Belgium are out of the World Cup. Given the talent available to Roberto Martinez and what came before, they’re perhaps also out with a bit of a whimper. France showed themselves to be disciplined and organised this evening, in possession of a lethal counter-attack too, but most will conclude that Eden Hazard, Kevin De Bruyne and the rest should have made more of an impression than they ultimately did.
A semi-final is no poor return, but under the circumstances it’s still less than it might have been. No Germany, no Spain; this was an opportunity wasted and, for the older members of the squad, a final chance gone.
In the coming days, Romelu Lukaku will draw some flak. He also had a fallow night in St Petersburg and, unfortunately, that will feed the lasting perception that he isn’t really the right centre-forward for the big games. That ignores that he didn’t really have a kick in anger against the French and that much of Didier Deschamps gameplan seemed aimed at marginalising him, but it’s habit now – Lukaku is just one of those players who people reflexively criticise.
It’s a shame, because he’s had an excellent tournament. Not necessarily in terms of his goalscoring, which was more than adequate, but his all-round performances, which have cast him as broadening and evolving player. He’ll probably always be a slightly hit-and-miss striker, one whose form is starkly binary, but that issue obscures the rapid development of his supplementary attributes.

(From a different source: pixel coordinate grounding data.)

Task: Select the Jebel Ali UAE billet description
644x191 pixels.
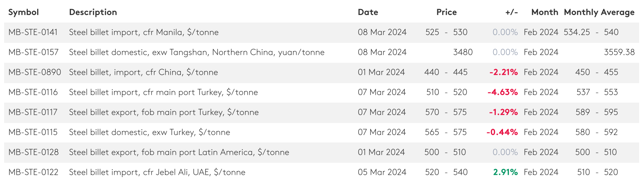Action: (157, 172)
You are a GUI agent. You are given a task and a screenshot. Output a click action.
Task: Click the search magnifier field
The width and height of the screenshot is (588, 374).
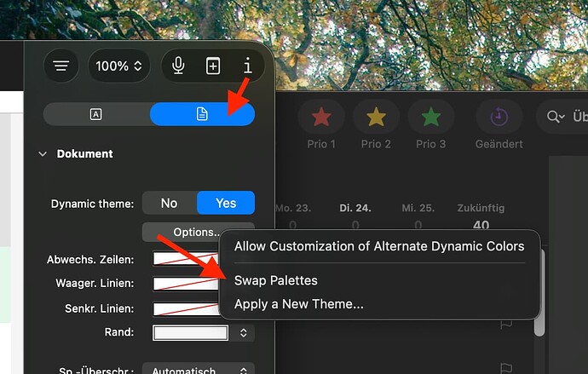tap(562, 118)
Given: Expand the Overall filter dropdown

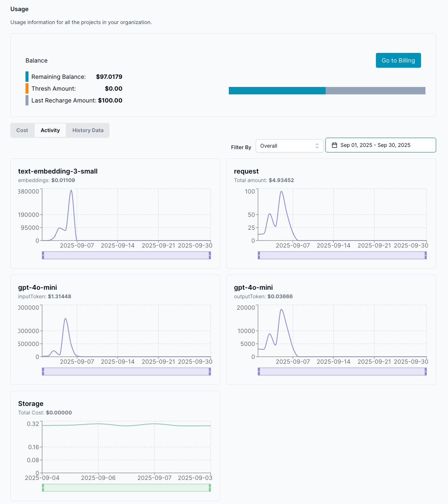Looking at the screenshot, I should pyautogui.click(x=289, y=146).
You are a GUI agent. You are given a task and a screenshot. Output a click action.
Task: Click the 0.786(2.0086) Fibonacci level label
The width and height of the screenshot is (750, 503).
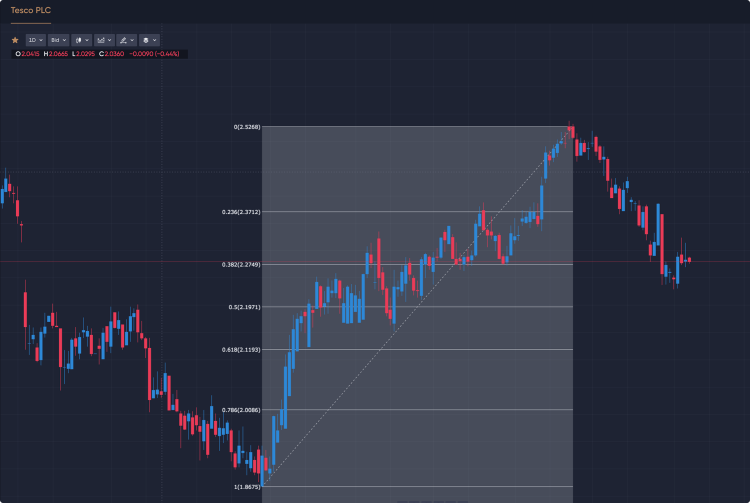[241, 410]
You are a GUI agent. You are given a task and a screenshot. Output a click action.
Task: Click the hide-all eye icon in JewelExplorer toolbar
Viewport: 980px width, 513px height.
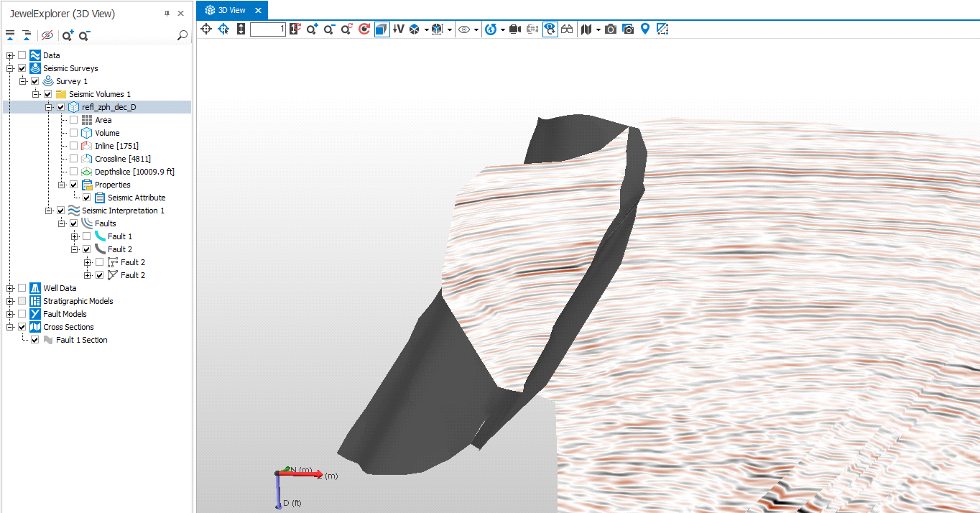point(47,35)
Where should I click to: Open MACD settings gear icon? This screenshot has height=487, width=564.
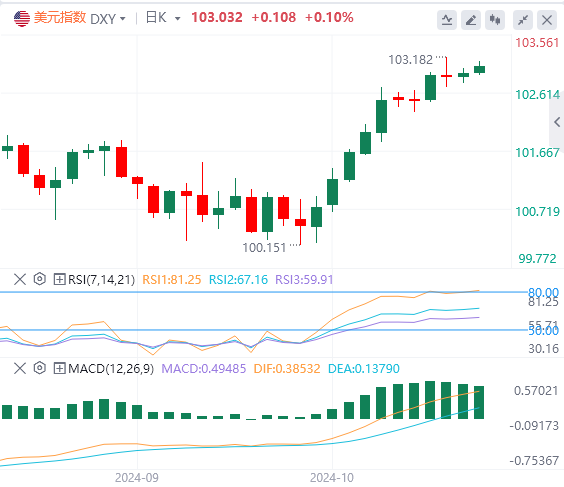click(x=40, y=368)
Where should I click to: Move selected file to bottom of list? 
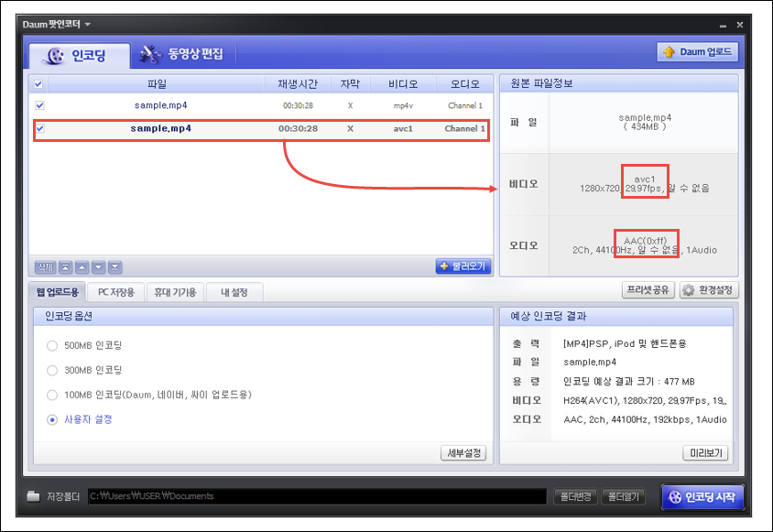tap(114, 267)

As anyone watching will surely know, this was the World Cup when he showed just how much finer his first touch has become and, quite unexpectedly, what an unselfish and smart off-the-ball runner he can be.
Yes, there has been evidence of that before, but rarely in such a vibrant way. Both Nacer Chadli’s goal against the Japanese and Kevin De Bruyne’s tracer bullet against the Brazilians owed huge debts to Lukaku and, although none of us are quite in domestic football mode just yet, you do wonder just how Manchester United may benefit from this growing influence.
It’s not correct to say that Jose Mourinho only uses Lukaku as a targetman. Clearly not, because he’s frequently to be found in the channels and at no point has he been a static centre-forward. Nevertheless, to see him in Russia was to watch a player capable of shifting his team’s gears – by picking up the ball in deeper positions and surging past defenders – and it’s just too tempting to wonder whether that energy can be captured and used to make United a little more forceful. They’re not a bad team – they finished second in the Premier League and reached an FA Cup final, after all – but they are one which often struggles for rhythm and is capable of being frustratingly passive.
The how and why of this is Mourinho’s job and the signings which have been (and will be) made will no doubt foster an improvement. Nevertheless, United are clearly not extracting the most valuable possible out of Lukaku. His goal-return was fine, if a little patchy, but he can be such a problem for defenders in so many ways that you have to believe United could find ways of using him which caused more fractures in their opposition.